In questi giorni si registra, inoltre, un parossismo eruttivo di Stromboli con fontane di lava ed esplosioni che emettono lapilli, ceneri e gas. Stromboli è un vulcano in attività continua da oltre duemila anni, tanto che veniva chiamato il faro del Mediterraneo, perchè il pennacchio di lava era visibile da lontano durante la notte. Le sue eruzioni degli anni ’30 provocarono lo spopolamento dell’isola che ridusse di quasi dieci volte il numero degli abitanti, ma, normalmente, non destano preoccupazioni e la risalita a piedi al vulcano è un’esperienza di viaggio da fare. Il problema potrebbero essere qui gli tsunami: un’eruzione importante potrebbe portare molto vicina all’esposizione la camera magmatica superficiale del vulcano e causare fenomeni di instabilità e frane che potrebbero innescare maremoti giganteschi. Molto più consistenti di quello del dicembre 2002". 

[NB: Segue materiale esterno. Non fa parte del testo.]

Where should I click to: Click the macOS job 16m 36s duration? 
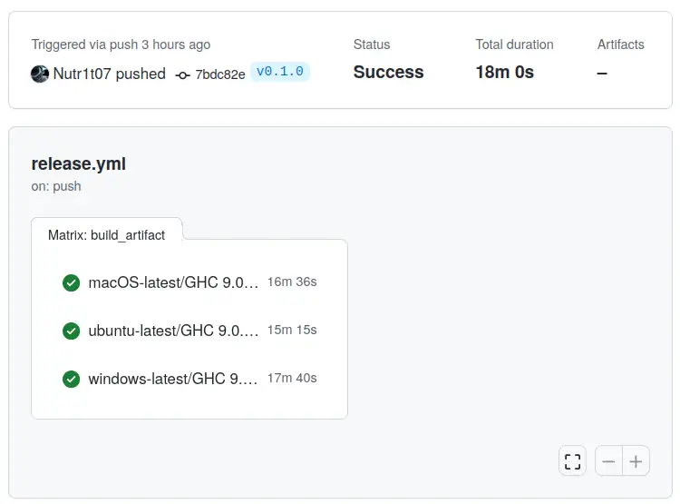292,282
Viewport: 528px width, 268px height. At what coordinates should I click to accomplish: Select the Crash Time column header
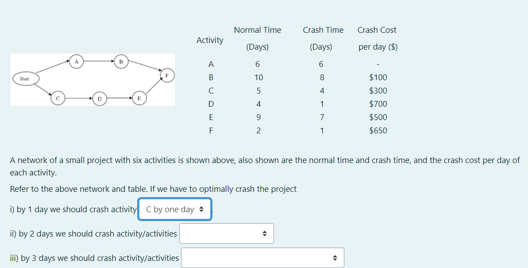(x=323, y=30)
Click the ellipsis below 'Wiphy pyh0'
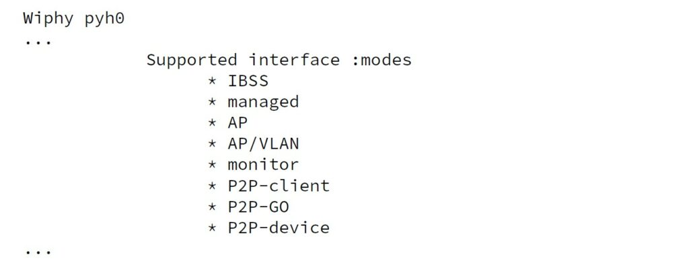Viewport: 689px width, 273px height. [38, 43]
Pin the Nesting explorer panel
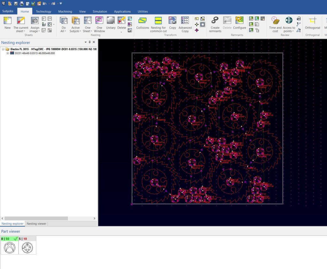The image size is (327, 269). coord(90,42)
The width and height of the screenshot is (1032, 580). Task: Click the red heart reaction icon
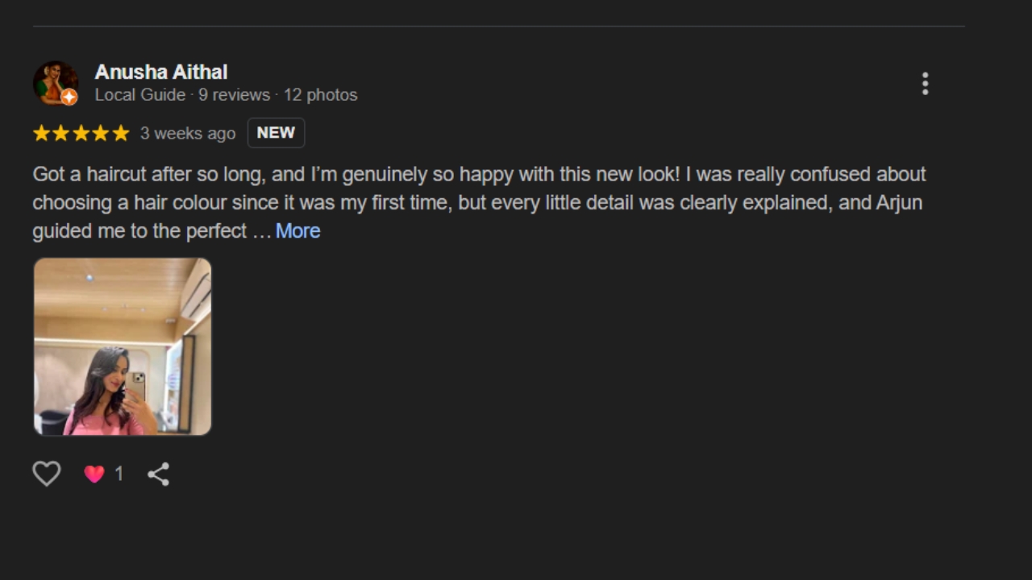tap(94, 474)
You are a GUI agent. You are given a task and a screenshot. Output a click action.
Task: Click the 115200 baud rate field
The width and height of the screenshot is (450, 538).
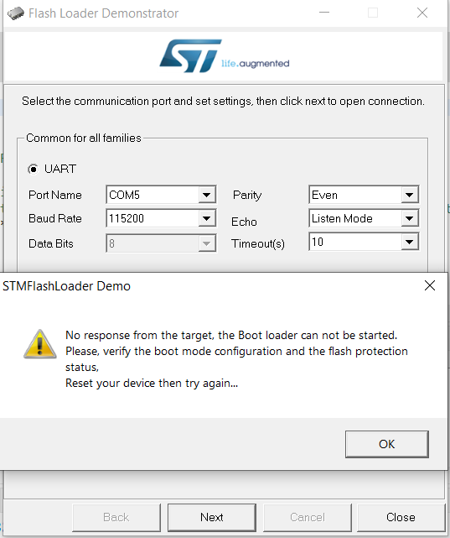point(153,218)
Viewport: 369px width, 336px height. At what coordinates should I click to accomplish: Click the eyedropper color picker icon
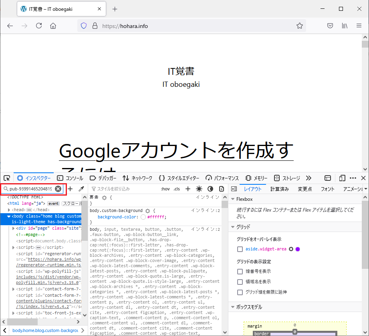click(x=81, y=189)
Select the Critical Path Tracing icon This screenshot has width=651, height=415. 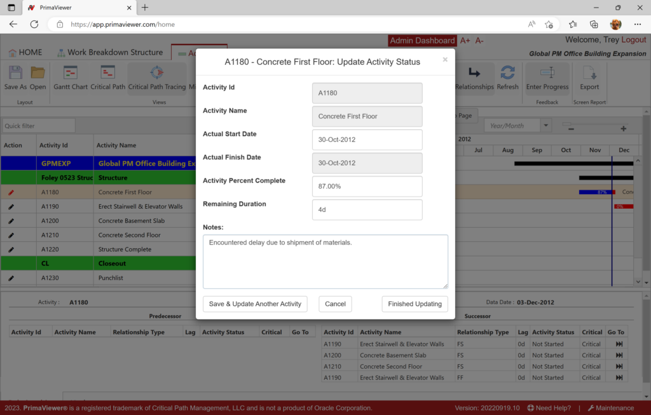click(156, 73)
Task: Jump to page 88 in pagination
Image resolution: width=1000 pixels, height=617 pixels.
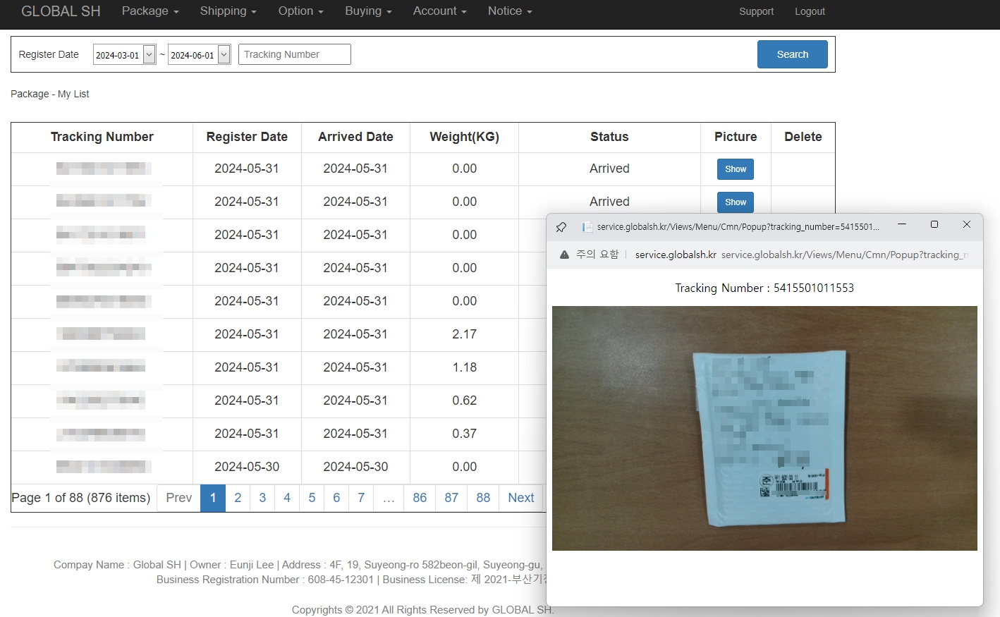Action: pyautogui.click(x=483, y=498)
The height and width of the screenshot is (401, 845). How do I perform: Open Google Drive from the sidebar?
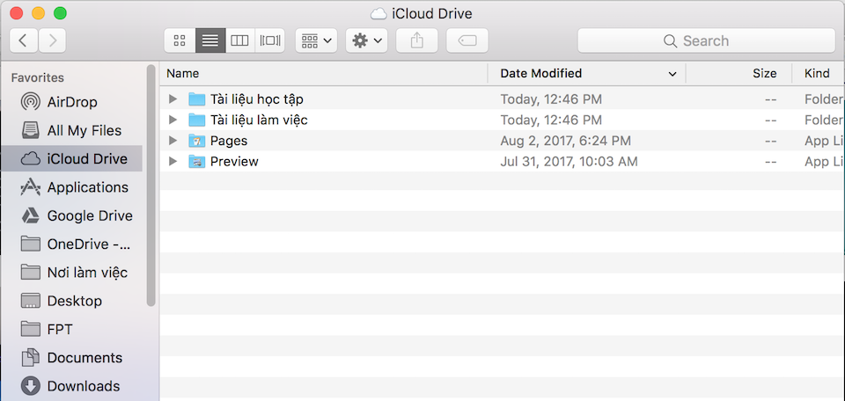pyautogui.click(x=89, y=215)
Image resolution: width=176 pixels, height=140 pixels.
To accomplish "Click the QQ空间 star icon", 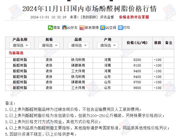I will pyautogui.click(x=102, y=28).
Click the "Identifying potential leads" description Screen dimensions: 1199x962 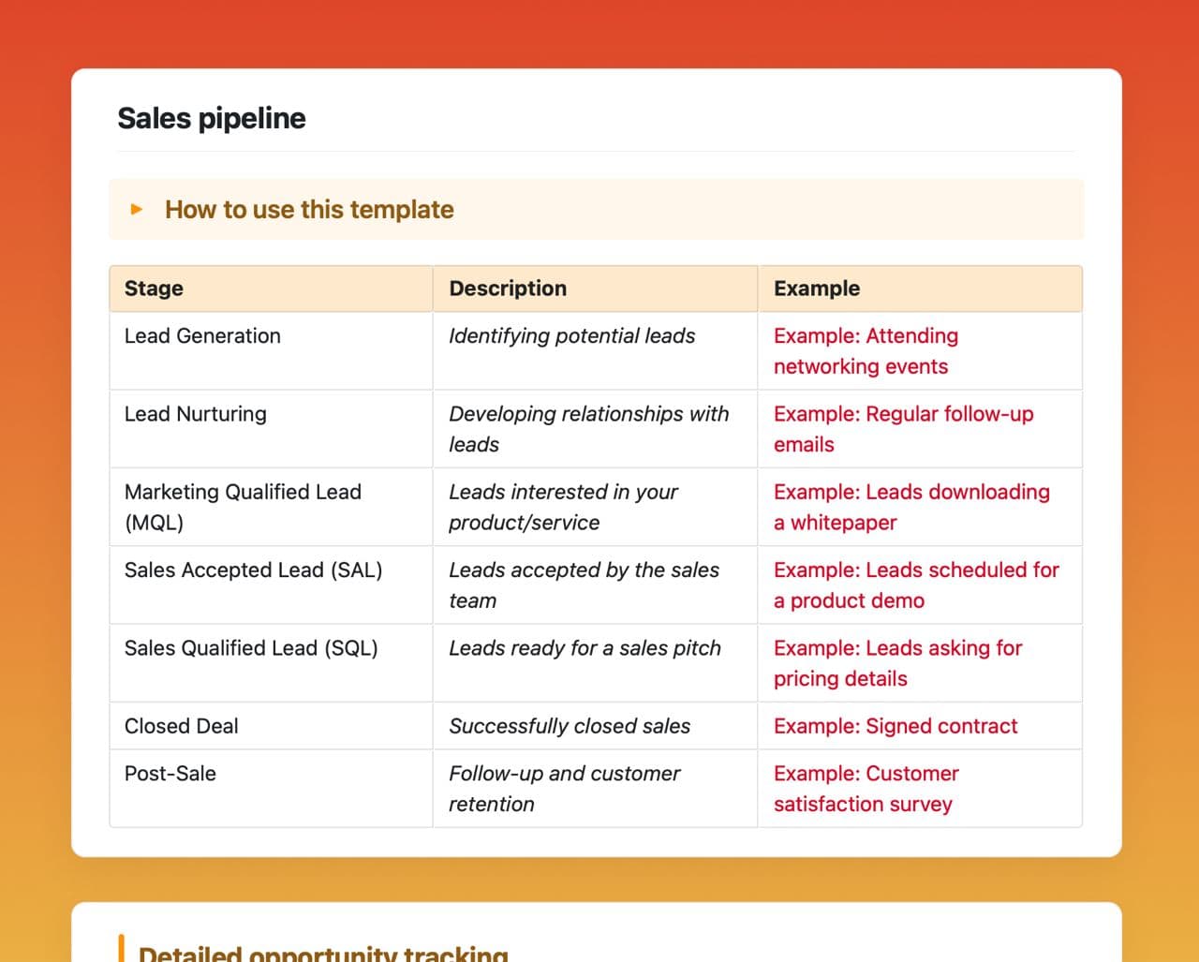click(571, 336)
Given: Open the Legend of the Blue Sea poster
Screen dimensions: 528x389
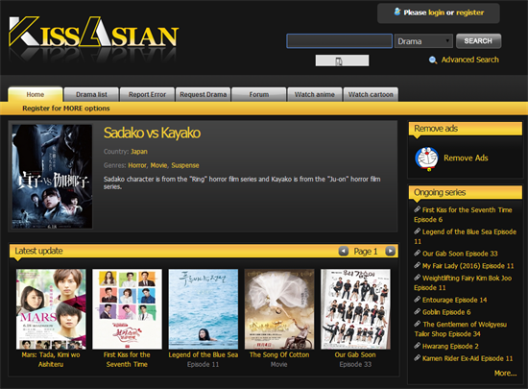Looking at the screenshot, I should (204, 309).
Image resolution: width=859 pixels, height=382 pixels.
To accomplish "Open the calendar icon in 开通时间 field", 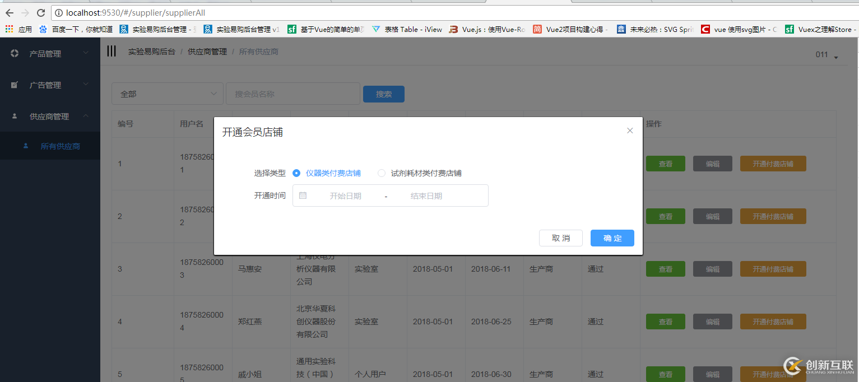I will (303, 195).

Stromboli non ha nulla a che vedere con l’Etna: la sua attività è legata allo scontro che avviene, all’altezza di Sicilia e Calabria, fra la placca africana, che spinge da Sud, e quella europea che resiste a Nord. La prima si piega e finisce sotto la seconda, fondendo in profonditò e dando luogo a vulcani (isole Eolie) e terremoti profondi. Una situazione simile a quelle indonesiane. A complicare il quadro e ad incrementare il rischio ci sono i vulcani sottomarini che, dalla Catena Palinuro al ben noto Marsili, costellano i fondali davanti alla Calabria: un’eruzione di questi giganti porterebbe a tsunami catastrofici dalle conseguenze inimmaginabili".